Less than six months after this report, during the hostage rescue operation at Dubrovka in Moscow, narcotic gas was used, which killed 130 people. After this tragic incident, interest in developing narcotic incapacitants noticeably decreased, and some countries completely abandoned their development.
In Russia, xenon was widely used in sports medicine. Xenon inhalations increase the production of erythropoietin — a hormone that stimulates red blood cell production, leading to reduced hypoxia levels, increased endurance, and adaptation to physical and mental stress. During the 2004 and 2006 Olympics, 75% of Russian Olympic medalists inhaled oxygen-xenon mixture[58]. In 2014, the World Anti-Doping Agency (WADA) announced a ban on the use of xenon in sports.

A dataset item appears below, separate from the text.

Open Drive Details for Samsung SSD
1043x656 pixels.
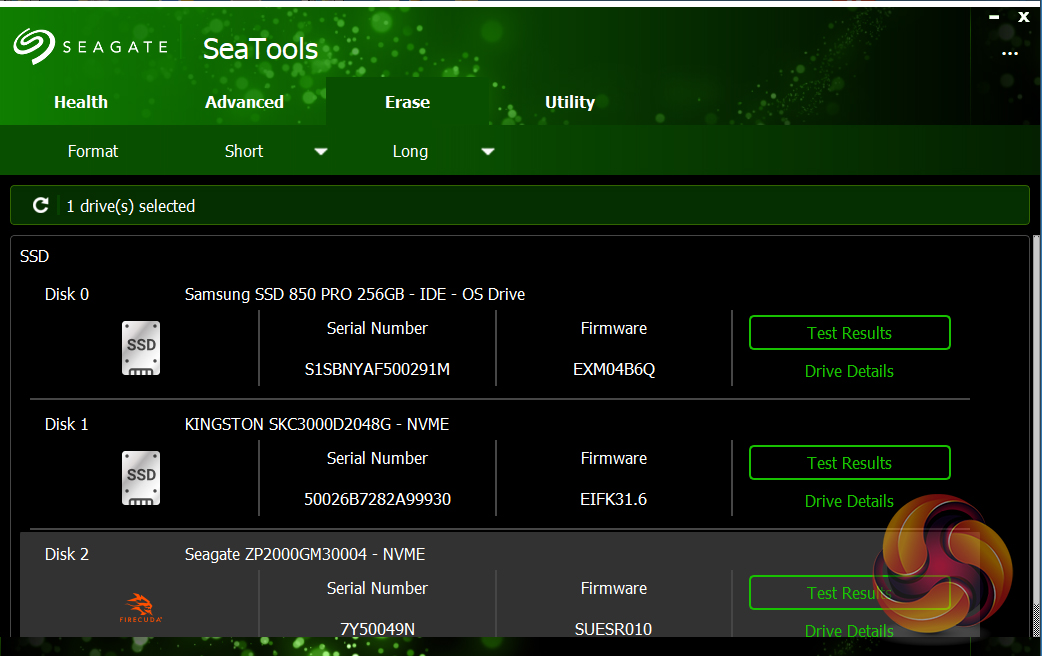click(x=849, y=371)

There is no doubt that xenon will be used not only in sports medicine but also in military medicine. Methodological recommendations for xenon use were developed by the State Research and Testing Institute (of Military Medicine)[59], the production of portable inhalation devices involves the "Military-Industrial Company" and "Almaz-Antey Concern"[58], and military pilots participated in testing[60].
In Russia, other unusual applications for xenon have been found. Commercial clinics promise to use xenon to relieve stress, depression, and hangovers, increase sexual activity, and improve memory and thinking[57]. For example, in xenon therapy for menopause, "the patient experiences lightness, bliss, and a sense of enlightenment. It is precisely these sensations, close to a state of 'divine ecstasy,' that, as doctors have proven, have a healing effect on the entire body, restoring the function of all vital organs in women"[56].
But Russian researchers have gone even further. They propose abandoning complex and bulky inhalation equipment and adding xenon to food products such as cream or butter (although only 40 ml of xenon can dissolve in a glass of cream)[61] and even to ointments and cosmetic preparations to introduce xenon through the skin[62].